Как смириться с этой дырой после Парижа, где женщины свободно гуляют по улицам и могут исполнять Моцарта, Шуберта и Бетховена.
Но куда больше ее поразило отношение к ее мужу.
Она думала явиться этакой царицей бала в «лежавший у ног Кемаля» город, а попала в какукю-то общежитие с его бесконечными склоками и скандалами.
Поражал ее и сам Кемаль, которому в те сложные для него дни было явно не до молодой жены.
Не желание идти освобождать Стамбул и бегство Исмета из Женевы увеличили количество противников Кемаля.
Нужно ли снова приступать к переговорам или следует готовиться к войне?
— Новый год, — говорил Кемаль, — может быть годом мира или войны. Нам надо быть готовыми ко второму варианту…
Вот что волновало тогда Кемаля, и он целыми днями пропадал в Совете министров и Национальном собрании, где между депутатами шли самые настоящие бои.
Разговоры о политике продолжались и дома, за обеденным столом и очень часто до утра.
К негодованию Латифе, они сопровождались неумеренным, на ее взгляд, потреблением вина.
И Кемаль был в этом деле одним из первых.
Когда первое удивление прошло, Латифе приступила к обязанностям хозяйки.
Ковры, изящные безделушки, новые занавески и букеты цветов преобразили холостяцкую резиденцию Кемаля в Чанкая.
Более того, новая хозяйка Чанкая решила установить свои порядки для слуг и адъютантов.
Кемаль одобрял желание супруги присутствовать на открытии парламентской сессии и на дипломатических раутах.
Но категорически был против того, чтобы прислуга в Чанкая щеголяла в белых перчатках!
Попыталась она и как-то упорядочить распорядок дня самого Кемаля.
Кемалю это не понравилось, и очень скоро разногласия перешли в ссоры.
Неприятно поразило Кемаля и та истеричность, с какой его жена отстаивала свои взгляды и права.
Иногда было достаточно только косого, на взгляд Латифе, взгляда, чтобы устроить скандал.
Но пока Кемаль терпел.
Как терпел оппозицию, султана и халифа.
У него были свои взгляды на жену, которая должна была служить наглядным примером европейской женщины при его общении с людьми.

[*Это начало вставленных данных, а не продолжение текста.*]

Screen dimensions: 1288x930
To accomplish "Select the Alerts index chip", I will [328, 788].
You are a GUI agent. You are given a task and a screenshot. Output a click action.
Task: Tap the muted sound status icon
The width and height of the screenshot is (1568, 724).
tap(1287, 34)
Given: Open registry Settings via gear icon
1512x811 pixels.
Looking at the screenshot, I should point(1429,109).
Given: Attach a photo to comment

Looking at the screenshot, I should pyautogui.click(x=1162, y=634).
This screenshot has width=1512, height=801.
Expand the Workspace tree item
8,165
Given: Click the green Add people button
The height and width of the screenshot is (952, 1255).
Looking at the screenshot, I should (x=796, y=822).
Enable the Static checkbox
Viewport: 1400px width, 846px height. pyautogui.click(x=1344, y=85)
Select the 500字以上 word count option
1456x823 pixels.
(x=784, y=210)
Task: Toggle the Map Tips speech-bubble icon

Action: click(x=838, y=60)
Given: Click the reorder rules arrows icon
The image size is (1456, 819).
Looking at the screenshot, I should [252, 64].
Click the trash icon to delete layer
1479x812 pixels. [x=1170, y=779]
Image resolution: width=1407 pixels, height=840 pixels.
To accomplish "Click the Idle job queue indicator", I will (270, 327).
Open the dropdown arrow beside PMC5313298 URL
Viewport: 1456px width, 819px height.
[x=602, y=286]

Касалось ли это простого народа, или его генералов.
Сложно сказать, задавался ли он сам вопросом, насколько его хватит, но наблюдавшее за их отношениями с удивлением и интересом его окружение считало, что ненадолго…
Как того и следовало ожидать, оппозиционные депутаты посчитали демарш Исмета за провал конференции в Лозанне.
И сразу же заговорили о том, нужно ли снова приступать к переговорам или следует готовиться к войне?
Непрерывно заседали Совет министров и Национальное собрание, дебаты были продолжительные и шумные.
— Новый год может быть годом мира или войны, — заявил Кемаль и добавил: — Нужно быть готовыми ко второму варианту…
Обстановка в Анкаре все более накалялась.